**The problem:** Update the rows that begin at the line with "Website (112, 182)" and end after the line with "Webansicht (635, 493)": swap "Sitemap" for "Site Map" and keep everything else the same. Leave the pictures out of your answer.

**Available records:**
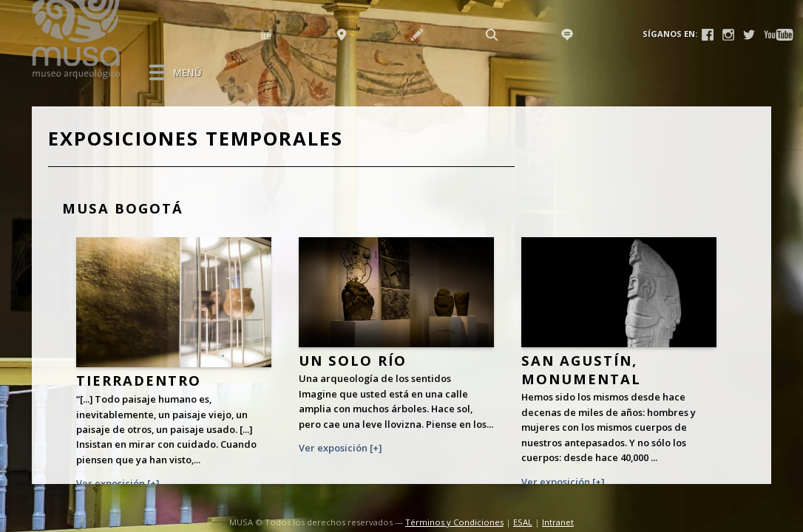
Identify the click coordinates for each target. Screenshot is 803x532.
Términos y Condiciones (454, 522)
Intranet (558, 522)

* * *

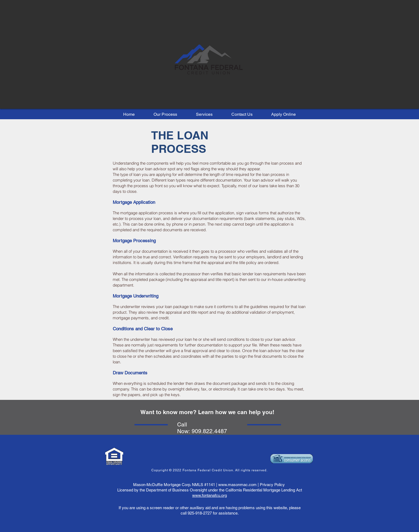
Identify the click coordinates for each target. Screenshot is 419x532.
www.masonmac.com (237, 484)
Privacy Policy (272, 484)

---

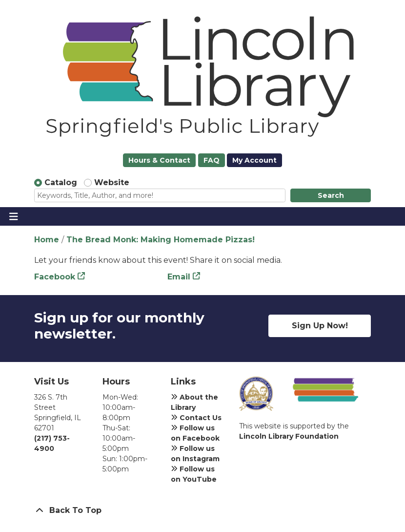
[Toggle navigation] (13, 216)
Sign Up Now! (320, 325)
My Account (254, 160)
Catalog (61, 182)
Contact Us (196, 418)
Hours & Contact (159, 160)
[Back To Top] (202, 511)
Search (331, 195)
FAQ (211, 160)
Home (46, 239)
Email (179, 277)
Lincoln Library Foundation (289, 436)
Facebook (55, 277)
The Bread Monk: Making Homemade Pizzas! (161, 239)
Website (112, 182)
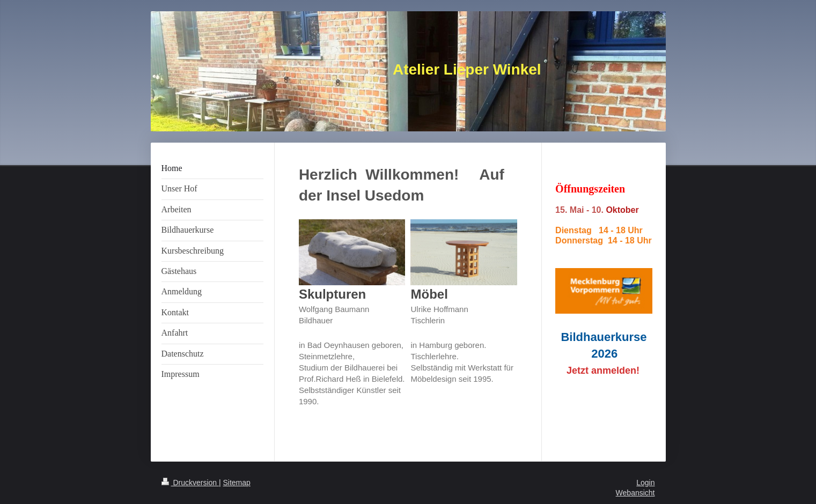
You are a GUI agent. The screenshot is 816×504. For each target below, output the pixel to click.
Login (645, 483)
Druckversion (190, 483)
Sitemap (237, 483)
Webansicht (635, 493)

**In response:**
Website (112, 182)
You are a GUI agent. The screenshot is 816×504. For each target below, output the pixel to click.
Login (645, 483)
Druckversion (190, 483)
Site Map (237, 483)
Webansicht (635, 493)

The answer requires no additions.